**What the exercise asks**
Your reply should be the complete data, reproduced exactly.

(Records drawn from a dataset)
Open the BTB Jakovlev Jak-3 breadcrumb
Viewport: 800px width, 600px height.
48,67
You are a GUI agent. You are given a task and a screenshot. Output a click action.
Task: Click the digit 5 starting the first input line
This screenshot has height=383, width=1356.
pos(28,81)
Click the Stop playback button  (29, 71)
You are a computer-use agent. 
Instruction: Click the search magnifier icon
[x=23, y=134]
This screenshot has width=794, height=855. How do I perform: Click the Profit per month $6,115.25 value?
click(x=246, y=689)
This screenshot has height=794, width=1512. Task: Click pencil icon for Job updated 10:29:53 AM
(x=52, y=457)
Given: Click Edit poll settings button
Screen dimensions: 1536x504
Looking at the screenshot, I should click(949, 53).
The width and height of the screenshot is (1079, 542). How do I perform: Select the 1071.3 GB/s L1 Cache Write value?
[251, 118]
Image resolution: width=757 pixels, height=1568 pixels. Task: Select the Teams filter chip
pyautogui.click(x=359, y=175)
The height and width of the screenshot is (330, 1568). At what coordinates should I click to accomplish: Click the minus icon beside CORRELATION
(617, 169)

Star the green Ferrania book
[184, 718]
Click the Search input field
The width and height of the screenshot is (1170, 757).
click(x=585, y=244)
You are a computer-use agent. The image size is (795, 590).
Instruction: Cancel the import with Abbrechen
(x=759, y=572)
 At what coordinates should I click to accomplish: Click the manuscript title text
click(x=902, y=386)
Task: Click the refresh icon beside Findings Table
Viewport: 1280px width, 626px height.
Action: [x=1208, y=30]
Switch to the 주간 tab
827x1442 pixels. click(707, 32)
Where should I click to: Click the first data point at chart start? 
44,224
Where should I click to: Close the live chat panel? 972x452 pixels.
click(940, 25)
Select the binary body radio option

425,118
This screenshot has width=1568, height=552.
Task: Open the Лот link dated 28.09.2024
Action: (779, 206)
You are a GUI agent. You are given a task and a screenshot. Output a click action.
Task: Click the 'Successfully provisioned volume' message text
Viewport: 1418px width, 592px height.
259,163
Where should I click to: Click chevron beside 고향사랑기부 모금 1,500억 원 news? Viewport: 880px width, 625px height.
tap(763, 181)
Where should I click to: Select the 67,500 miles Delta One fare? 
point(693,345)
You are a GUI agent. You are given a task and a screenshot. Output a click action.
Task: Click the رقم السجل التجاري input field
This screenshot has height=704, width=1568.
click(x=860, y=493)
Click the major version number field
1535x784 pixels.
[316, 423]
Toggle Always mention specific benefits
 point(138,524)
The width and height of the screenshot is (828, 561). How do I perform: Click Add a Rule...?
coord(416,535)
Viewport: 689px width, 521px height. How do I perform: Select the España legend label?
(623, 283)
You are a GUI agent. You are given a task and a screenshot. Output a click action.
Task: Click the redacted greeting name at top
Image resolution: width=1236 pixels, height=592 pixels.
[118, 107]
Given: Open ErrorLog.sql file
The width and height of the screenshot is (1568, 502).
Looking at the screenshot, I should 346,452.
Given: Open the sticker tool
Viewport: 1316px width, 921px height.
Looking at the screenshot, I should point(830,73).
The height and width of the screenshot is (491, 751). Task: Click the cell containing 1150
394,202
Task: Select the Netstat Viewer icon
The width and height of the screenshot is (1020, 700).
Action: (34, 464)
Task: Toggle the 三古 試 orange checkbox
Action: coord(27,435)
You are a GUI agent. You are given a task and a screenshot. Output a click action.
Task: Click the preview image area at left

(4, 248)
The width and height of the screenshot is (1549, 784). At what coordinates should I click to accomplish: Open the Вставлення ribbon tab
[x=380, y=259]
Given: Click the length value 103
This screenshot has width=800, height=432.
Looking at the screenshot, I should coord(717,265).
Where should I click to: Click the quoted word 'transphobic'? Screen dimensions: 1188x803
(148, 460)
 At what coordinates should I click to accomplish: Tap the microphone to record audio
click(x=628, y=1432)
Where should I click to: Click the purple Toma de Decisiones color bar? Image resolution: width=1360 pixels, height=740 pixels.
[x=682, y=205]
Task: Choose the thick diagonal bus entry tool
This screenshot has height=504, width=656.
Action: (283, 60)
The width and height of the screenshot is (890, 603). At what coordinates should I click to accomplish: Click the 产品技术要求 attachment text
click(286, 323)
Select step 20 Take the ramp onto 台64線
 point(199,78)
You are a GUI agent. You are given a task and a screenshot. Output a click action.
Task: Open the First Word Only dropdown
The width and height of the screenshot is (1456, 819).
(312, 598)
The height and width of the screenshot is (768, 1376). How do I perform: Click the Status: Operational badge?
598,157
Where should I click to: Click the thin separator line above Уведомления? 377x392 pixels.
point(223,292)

**Task output**
Open the BTB Jakovlev Jak-3 breadcrumb
Viewport: 800px width, 600px height.
48,67
You are a GUI agent. You are given a task and a screenshot. Output a click action.
Task: Click the digit 5 starting the first input line
This screenshot has height=383, width=1356.
pos(28,81)
Click the Stop playback button  (29, 71)
You are a computer-use agent. 
Instruction: Click the search magnifier icon
[x=23, y=134]
This screenshot has width=794, height=855. How do I perform: Click the Profit per month $6,115.25 value?
click(x=246, y=689)
This screenshot has height=794, width=1512. Task: Click pencil icon for Job updated 10:29:53 AM
(x=52, y=457)
Given: Click Edit poll settings button
Screen dimensions: 1536x504
Looking at the screenshot, I should click(949, 53).
The width and height of the screenshot is (1079, 542). How do I perform: Select the 1071.3 GB/s L1 Cache Write value?
[251, 118]
Image resolution: width=757 pixels, height=1568 pixels. Task: Select the Teams filter chip
pyautogui.click(x=359, y=175)
The height and width of the screenshot is (330, 1568). At what coordinates should I click to accomplish: Click the minus icon beside CORRELATION
(617, 169)

Star the green Ferrania book
[184, 718]
Click the Search input field
The width and height of the screenshot is (1170, 757).
click(x=585, y=244)
You are a computer-use agent. The image size is (795, 590).
Instruction: Cancel the import with Abbrechen
(x=759, y=572)
 At what coordinates should I click to accomplish: Click the manuscript title text
click(x=902, y=386)
Task: Click the refresh icon beside Findings Table
Viewport: 1280px width, 626px height.
Action: [x=1208, y=30]
Switch to the 주간 tab
827x1442 pixels. click(707, 32)
Where should I click to: Click the first data point at chart start? 
44,224
Where should I click to: Close the live chat panel? 972x452 pixels.
click(940, 25)
Select the binary body radio option

425,118
This screenshot has width=1568, height=552.
Task: Open the Лот link dated 28.09.2024
Action: (779, 206)
You are a GUI agent. You are given a task and a screenshot. Output a click action.
Task: Click the 'Successfully provisioned volume' message text
Viewport: 1418px width, 592px height.
259,163
Where should I click to: Click chevron beside 고향사랑기부 모금 1,500억 원 news? Viewport: 880px width, 625px height.
tap(763, 181)
Where should I click to: Select the 67,500 miles Delta One fare? 
point(693,345)
You are a GUI agent. You are given a task and a screenshot. Output a click action.
Task: Click the رقم السجل التجاري input field
This screenshot has height=704, width=1568.
click(x=860, y=493)
Click the major version number field
1535x784 pixels.
[316, 423]
Toggle Always mention specific benefits
 point(138,524)
The width and height of the screenshot is (828, 561). How do I perform: Click Add a Rule...?
coord(416,535)
Viewport: 689px width, 521px height. How do I perform: Select the España legend label?
(623, 283)
You are a GUI agent. You are given a task and a screenshot. Output a click action.
Task: Click the redacted greeting name at top
Image resolution: width=1236 pixels, height=592 pixels.
[118, 107]
Given: Open ErrorLog.sql file
The width and height of the screenshot is (1568, 502).
Looking at the screenshot, I should 346,452.
Given: Open the sticker tool
Viewport: 1316px width, 921px height.
Looking at the screenshot, I should point(830,73).
The height and width of the screenshot is (491, 751). Task: Click the cell containing 1150
394,202
Task: Select the Netstat Viewer icon
The width and height of the screenshot is (1020, 700).
Action: (34, 464)
Task: Toggle the 三古 試 orange checkbox
Action: coord(27,435)
You are a GUI agent. You are given a task and a screenshot. Output a click action.
Task: Click the preview image area at left

(4, 248)
The width and height of the screenshot is (1549, 784). At what coordinates should I click to accomplish: Open the Вставлення ribbon tab
[x=380, y=259]
Given: Click the length value 103
This screenshot has width=800, height=432.
Looking at the screenshot, I should coord(717,265).
Where should I click to: Click the quoted word 'transphobic'? Screen dimensions: 1188x803
(148, 460)
 At what coordinates should I click to accomplish: Tap the microphone to record audio
click(x=628, y=1432)
Where should I click to: Click the purple Toma de Decisiones color bar? Image resolution: width=1360 pixels, height=740 pixels.
[x=682, y=205]
Task: Choose the thick diagonal bus entry tool
This screenshot has height=504, width=656.
Action: (283, 60)
The width and height of the screenshot is (890, 603). At what coordinates should I click to accomplish: Click the 产品技术要求 attachment text
click(286, 323)
Select step 20 Take the ramp onto 台64線
 point(199,78)
You are a GUI agent. You are given a task and a screenshot. Output a click action.
Task: Open the First Word Only dropdown
The width and height of the screenshot is (1456, 819).
(312, 598)
The height and width of the screenshot is (768, 1376). How do I perform: Click the Status: Operational badge?
598,157
Where should I click to: Click the thin separator line above Уведомления? 377x392 pixels.
point(223,292)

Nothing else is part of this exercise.